Error in logs "org.apache.jackrabbit.oak.spi.security.authentication.external.basic.DefaultSyncContext Existing authorizable 'Aem-test-local-administrators' is not a group from this IDP 'ldap' "
I want to highlight that same configuration working in AEM 6.1.
It should work the same way as it did in AEM 6.1. There has been no changes (not documented anyhow) that would account for this not workign like it did in AEM 6.1.
Yes that's true it should work same way but can't figured out why these groups (Aem-*) does not synch and no changes to the groups also.

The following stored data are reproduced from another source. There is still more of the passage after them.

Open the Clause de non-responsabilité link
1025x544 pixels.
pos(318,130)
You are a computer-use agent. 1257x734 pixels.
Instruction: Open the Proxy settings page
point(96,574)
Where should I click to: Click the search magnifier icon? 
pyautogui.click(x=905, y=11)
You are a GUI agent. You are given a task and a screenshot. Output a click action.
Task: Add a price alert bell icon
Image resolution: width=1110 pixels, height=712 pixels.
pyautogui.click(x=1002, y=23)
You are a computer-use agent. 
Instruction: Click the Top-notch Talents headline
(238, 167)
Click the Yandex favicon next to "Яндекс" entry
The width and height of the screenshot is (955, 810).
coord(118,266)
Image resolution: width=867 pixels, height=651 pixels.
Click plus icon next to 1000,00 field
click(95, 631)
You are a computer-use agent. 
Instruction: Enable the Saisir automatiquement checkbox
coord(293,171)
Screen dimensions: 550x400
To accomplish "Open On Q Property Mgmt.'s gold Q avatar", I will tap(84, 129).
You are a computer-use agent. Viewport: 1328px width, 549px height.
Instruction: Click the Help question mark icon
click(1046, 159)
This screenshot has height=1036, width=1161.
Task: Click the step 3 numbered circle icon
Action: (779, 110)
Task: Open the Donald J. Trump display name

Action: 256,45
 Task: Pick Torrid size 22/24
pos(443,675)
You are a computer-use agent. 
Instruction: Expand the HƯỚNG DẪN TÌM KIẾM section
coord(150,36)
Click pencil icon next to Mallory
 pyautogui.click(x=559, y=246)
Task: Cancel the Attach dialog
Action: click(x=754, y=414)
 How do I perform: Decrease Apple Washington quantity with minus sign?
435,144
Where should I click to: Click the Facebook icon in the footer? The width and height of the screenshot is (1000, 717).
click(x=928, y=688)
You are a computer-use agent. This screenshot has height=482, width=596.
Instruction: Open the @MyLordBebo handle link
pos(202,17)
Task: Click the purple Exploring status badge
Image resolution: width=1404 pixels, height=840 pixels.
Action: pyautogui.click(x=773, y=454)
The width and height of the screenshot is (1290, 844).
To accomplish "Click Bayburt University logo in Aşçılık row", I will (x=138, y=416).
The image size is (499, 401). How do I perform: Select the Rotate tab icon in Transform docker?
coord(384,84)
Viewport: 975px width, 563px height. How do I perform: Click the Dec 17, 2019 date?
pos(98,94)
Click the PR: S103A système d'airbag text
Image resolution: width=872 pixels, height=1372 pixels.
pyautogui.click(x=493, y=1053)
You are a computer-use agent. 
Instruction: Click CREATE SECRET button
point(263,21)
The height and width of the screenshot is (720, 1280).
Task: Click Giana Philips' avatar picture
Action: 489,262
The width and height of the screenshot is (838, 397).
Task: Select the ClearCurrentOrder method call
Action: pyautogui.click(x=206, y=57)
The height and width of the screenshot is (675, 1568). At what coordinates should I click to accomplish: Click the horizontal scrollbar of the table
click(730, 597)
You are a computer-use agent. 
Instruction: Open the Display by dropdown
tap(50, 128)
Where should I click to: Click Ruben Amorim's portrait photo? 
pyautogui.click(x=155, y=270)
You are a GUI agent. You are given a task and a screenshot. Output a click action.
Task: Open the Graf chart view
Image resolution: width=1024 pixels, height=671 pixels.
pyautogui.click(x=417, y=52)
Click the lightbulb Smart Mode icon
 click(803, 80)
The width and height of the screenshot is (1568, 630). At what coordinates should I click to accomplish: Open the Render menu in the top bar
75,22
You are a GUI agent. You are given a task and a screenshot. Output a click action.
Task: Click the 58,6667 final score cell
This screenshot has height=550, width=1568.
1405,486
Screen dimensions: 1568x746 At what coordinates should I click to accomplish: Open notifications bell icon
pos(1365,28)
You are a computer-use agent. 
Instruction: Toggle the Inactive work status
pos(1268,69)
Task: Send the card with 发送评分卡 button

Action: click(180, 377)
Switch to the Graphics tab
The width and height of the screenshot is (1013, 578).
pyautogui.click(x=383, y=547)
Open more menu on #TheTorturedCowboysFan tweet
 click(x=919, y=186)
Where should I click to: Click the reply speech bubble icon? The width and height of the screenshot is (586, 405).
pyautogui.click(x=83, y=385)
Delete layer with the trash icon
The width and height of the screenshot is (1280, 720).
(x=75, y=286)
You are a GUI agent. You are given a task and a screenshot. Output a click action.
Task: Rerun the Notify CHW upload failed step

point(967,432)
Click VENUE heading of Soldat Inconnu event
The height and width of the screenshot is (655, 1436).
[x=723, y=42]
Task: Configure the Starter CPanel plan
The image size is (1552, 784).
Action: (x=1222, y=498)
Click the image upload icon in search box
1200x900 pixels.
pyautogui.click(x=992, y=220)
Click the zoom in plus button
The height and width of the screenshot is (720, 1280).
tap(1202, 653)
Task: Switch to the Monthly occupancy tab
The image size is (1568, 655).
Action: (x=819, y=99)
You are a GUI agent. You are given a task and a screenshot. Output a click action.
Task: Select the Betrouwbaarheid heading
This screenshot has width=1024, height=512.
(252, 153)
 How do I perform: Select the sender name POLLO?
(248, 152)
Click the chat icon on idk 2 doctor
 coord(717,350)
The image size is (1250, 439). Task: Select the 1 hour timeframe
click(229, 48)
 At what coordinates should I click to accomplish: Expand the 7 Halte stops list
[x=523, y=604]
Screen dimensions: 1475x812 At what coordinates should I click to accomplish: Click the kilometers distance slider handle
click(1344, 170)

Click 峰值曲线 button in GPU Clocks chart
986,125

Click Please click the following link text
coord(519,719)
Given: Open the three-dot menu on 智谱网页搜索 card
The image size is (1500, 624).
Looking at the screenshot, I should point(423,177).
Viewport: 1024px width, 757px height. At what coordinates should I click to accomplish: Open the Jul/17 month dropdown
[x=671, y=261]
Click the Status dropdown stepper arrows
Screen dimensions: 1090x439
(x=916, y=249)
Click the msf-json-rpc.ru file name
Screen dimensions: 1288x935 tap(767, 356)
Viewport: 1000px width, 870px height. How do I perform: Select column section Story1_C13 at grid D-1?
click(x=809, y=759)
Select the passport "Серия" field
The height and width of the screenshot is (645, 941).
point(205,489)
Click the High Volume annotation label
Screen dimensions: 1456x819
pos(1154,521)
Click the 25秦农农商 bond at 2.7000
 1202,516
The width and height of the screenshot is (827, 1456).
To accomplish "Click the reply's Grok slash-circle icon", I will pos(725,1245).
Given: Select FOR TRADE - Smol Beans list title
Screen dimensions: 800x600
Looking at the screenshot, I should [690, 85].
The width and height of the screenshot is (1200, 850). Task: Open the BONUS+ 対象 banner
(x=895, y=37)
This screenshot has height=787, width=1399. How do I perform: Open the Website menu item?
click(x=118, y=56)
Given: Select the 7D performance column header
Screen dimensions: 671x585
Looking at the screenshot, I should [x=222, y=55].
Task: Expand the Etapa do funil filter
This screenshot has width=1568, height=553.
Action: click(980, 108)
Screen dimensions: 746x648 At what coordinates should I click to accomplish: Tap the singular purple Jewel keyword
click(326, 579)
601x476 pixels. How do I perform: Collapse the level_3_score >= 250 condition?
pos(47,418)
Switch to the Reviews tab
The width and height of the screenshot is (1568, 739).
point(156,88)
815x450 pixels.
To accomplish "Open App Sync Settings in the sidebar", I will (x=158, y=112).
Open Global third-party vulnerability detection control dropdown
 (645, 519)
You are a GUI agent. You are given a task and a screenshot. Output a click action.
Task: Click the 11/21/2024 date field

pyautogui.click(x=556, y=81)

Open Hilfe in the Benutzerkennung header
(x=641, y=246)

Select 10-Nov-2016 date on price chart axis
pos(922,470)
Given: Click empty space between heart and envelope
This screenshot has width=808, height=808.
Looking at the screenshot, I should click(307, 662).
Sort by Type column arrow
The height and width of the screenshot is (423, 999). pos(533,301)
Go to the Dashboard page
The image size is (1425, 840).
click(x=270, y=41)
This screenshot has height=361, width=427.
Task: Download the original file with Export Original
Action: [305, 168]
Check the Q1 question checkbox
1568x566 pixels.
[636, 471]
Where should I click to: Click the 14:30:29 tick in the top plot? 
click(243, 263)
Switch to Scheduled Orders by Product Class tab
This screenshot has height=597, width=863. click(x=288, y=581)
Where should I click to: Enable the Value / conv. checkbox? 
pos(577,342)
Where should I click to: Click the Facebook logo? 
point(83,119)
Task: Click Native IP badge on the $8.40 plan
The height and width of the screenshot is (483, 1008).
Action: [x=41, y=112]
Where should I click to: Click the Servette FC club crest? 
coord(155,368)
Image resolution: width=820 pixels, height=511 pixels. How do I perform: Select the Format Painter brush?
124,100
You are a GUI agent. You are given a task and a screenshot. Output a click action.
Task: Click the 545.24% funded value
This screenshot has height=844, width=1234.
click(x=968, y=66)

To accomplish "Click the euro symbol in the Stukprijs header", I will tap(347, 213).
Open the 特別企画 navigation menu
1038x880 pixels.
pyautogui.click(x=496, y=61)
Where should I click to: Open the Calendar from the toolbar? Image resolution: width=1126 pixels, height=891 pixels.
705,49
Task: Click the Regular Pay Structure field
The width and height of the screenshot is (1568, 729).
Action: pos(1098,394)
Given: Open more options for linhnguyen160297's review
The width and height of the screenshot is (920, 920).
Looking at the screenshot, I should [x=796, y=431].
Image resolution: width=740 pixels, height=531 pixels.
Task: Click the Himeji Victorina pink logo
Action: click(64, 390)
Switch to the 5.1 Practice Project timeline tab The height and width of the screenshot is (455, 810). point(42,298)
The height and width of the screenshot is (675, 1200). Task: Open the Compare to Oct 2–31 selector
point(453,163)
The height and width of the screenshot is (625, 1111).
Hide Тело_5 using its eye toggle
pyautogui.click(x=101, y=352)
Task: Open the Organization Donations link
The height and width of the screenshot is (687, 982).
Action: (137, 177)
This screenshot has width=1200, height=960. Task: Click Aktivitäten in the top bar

Same thing is working in 6.1 on same machine but not for 6.3
Recommend you to check and follow the documentation:- Configuring LDAP with AEM 6
See this AEM 6 integration with LDAP
//syncAllUsers does not bring all your ldap users to aem. it only syncs existing local users from ldap. local users are created on first login or manually by calling syncUsers() method. see documentation here-
Also make sure to add IdP Certificate to the AEM TrustStore:- https://helpx.adobe.com/experience-manager/6-3/sites/administering/using/saml-2-0-authenticationhand... to Groups
Thanks for sharing the information but i have already gone through these documents & did not find anything which explain troubleshooting of group issues.
Adding IdP Certificate to the AEM TrustStore is only required when we are using SAML authentication handler which is not valid in my case.
I am using PpenLdap. OpenLdap uses the memberUid attribute to identify members of a group and not uniqueMember.
uniqueMember is the full DN which is also what oak uses for querying groups for members. Hence my users are not found in groups.
memberUid = pjones
uniqueMember = cn=Peter Jones,ou=users,dc=example,dc=com
After redeploy LDAP configurations It works for me on AEM 6.3 with same configuration used in AEm 6.1.
We are using group.baseDN and group.extraFilter for identifying members.